Personal information
- Full name: Alec Edward Waterman
- Date of birth: 19 August 1996 (age 28)
- Original team(s): Claremont (WAFL)
- Draft: No. 76, 2014 national draft (West Coast) 2021 Pre-season supplemental selection (Essendon)
- Height: 183 cm (6 ft 0 in)
- Weight: 89 kg (196 lb)
- Position(s): Forward

Playing career^{1}
- Years: Club / Games (Goals)
- 2014–2016: West Coast / 0 (0)
- 2021–2022: Essendon / 22 (27)
- 2023: West Coast(WAFL) / 5(2)
- 2024-: Claremont(WAFL) / 15(22)
- ^{1} Playing statistics correct to the end of the 2022 season.

= Alec Waterman =

Alec Waterman (born 19 August 1996) is an Australian rules footballer who formerly played for Essendon in the Australian Football League (AFL). He currently plays for in the West Australian Football League.

He was initially selected at pick 76 as a father son selection by West Coast in the 2014 AFL draft but failed to play a game. After various health and injury issues, including glandular fever and a post-viral fatigue illness, he was delisted at the conclusion of the 2016 season.

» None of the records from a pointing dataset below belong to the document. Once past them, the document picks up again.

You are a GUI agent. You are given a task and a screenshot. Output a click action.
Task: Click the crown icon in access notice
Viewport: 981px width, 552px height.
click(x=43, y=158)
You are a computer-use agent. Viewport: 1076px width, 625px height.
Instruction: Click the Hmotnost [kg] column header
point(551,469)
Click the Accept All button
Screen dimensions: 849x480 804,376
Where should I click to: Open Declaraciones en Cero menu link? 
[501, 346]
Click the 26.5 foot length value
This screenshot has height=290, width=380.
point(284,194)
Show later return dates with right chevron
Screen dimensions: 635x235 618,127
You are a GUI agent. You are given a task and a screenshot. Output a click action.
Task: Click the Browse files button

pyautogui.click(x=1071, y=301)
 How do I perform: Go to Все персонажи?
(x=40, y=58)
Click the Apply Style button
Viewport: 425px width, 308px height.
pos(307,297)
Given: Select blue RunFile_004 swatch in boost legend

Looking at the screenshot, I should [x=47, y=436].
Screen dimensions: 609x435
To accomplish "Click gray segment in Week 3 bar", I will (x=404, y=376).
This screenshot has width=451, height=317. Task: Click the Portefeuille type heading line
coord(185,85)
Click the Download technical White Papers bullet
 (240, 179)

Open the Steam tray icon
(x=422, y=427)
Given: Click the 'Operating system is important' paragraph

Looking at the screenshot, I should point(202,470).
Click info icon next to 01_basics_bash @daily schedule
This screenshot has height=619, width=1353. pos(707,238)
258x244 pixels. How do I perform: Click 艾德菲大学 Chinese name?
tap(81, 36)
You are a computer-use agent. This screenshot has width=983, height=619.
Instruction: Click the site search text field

After an impressive 2020 season with WAFL club Claremont, where he kicked the most goals for the season in the league, he was invited to train with Essendon over the 2021 preseason. At the conclusion of the preseason he was signed by Essendon as pre-season supplemental selection. He made his debut for the Bombers in round 3, 2021 against St Kilda. He collected 12 disposals and 2 goals in a huge 75 point win for the club. On June 9, 2021 Essendon announced that Waterman had agreed to a one-year deal to remain on the rookie list for the 2022 season. He was delisted by Essendon at the end of the 2022 season.

He is the son of former West Coast premiership player Chris Waterman, and brother of current West Coast Eagles player Jake Waterman.